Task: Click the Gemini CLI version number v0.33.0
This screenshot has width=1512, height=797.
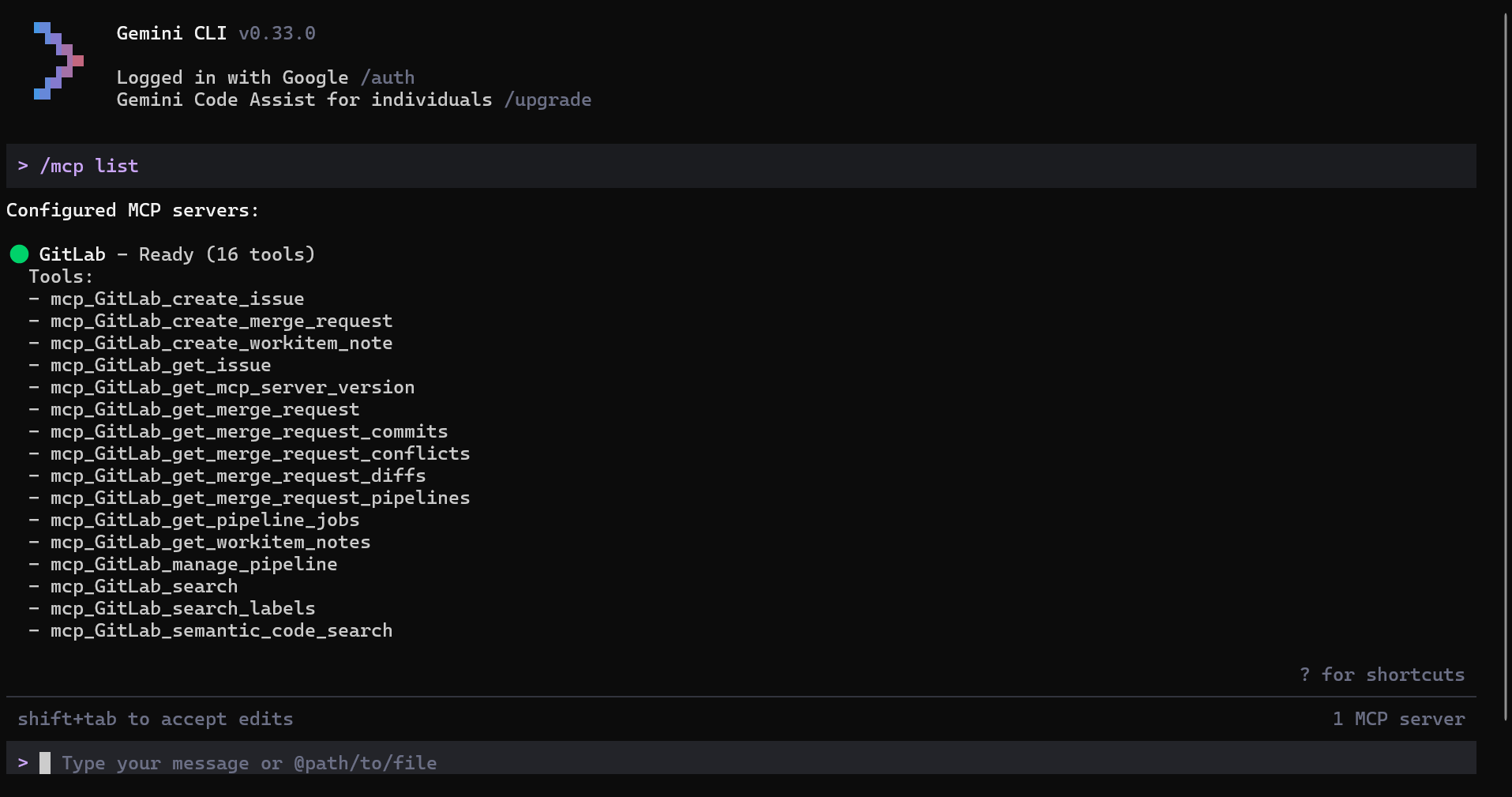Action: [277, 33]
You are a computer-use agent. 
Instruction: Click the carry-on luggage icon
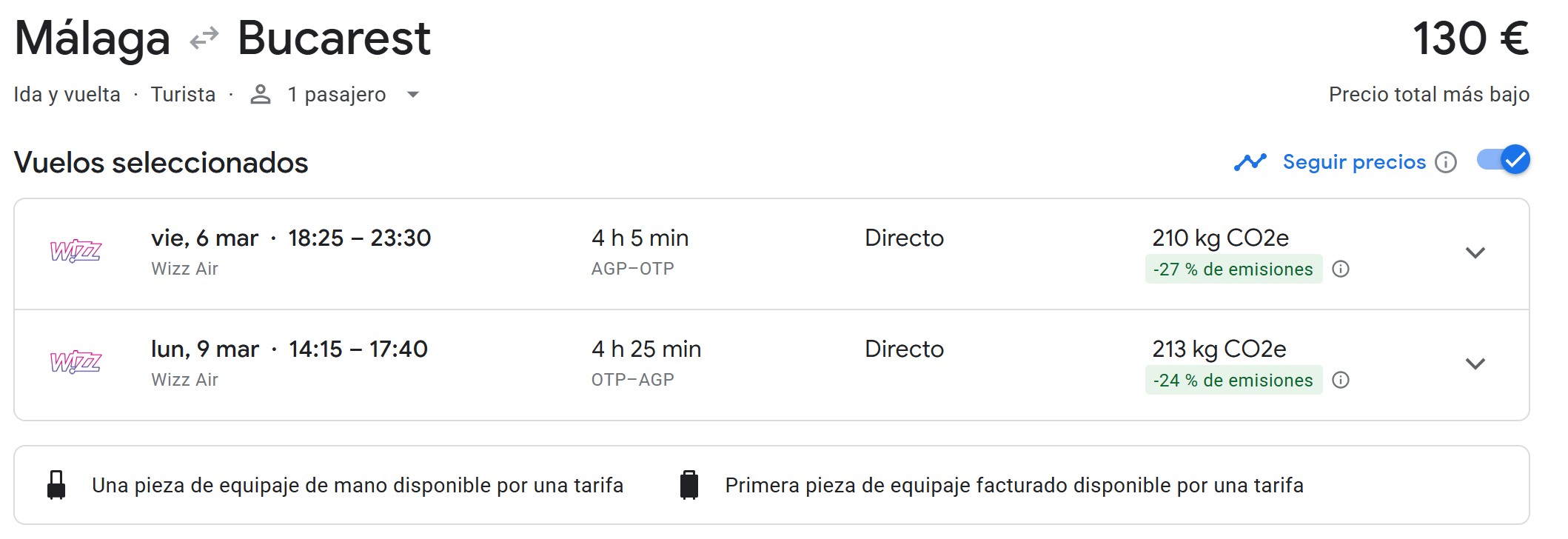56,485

|---|

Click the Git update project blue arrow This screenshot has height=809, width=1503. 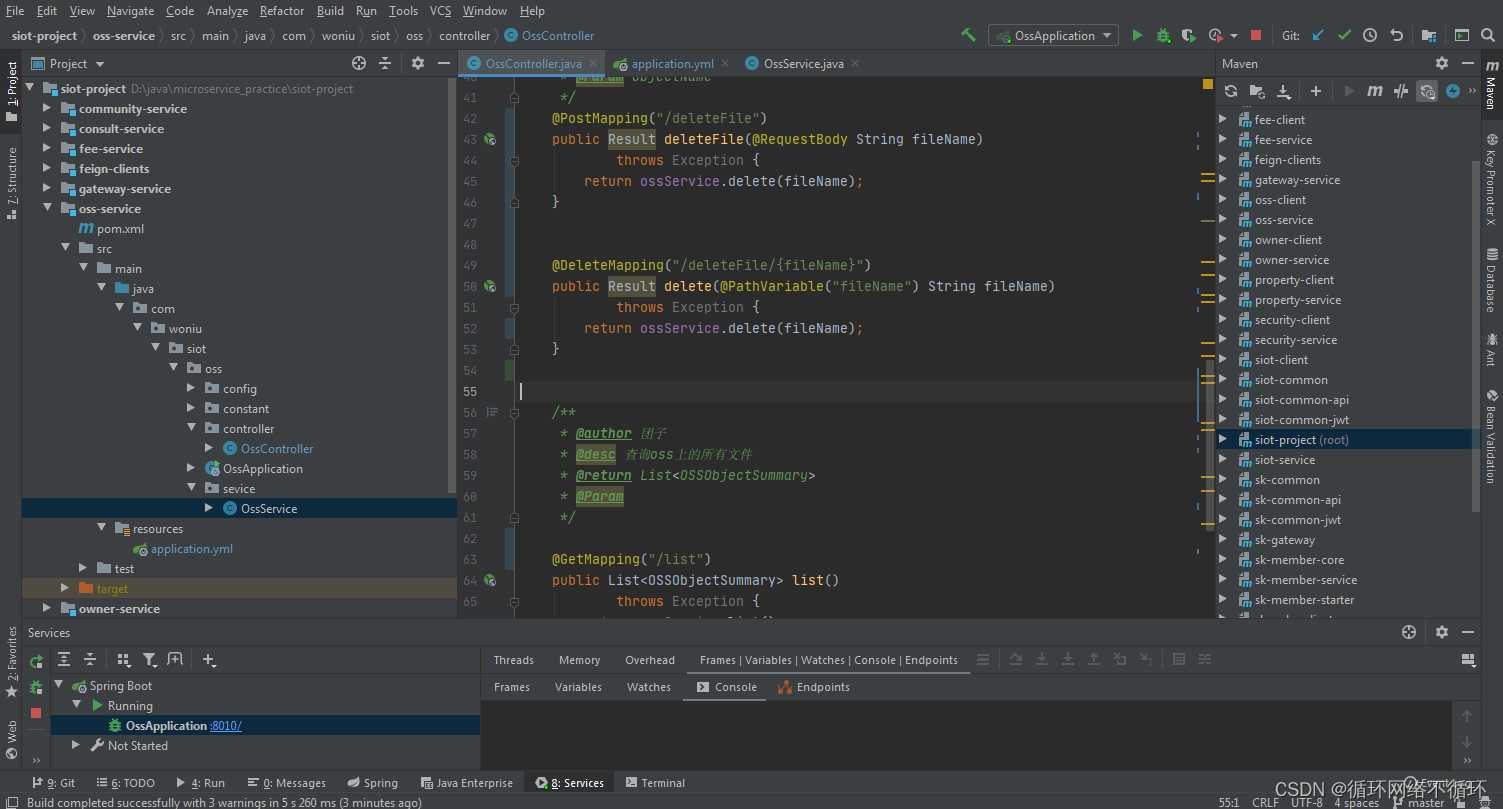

|---|

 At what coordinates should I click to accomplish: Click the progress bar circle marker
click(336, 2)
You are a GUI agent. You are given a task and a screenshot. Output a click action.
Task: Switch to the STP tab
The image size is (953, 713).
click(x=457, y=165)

|---|

• **ACTIVITY**
Search the material for the word "agent" and copy each line where it occurs.

• **EXERCISE OUTPUT**
You are a computer-use agent. 
You are a GUI agent. You are given a task and a screenshot. Output a click action.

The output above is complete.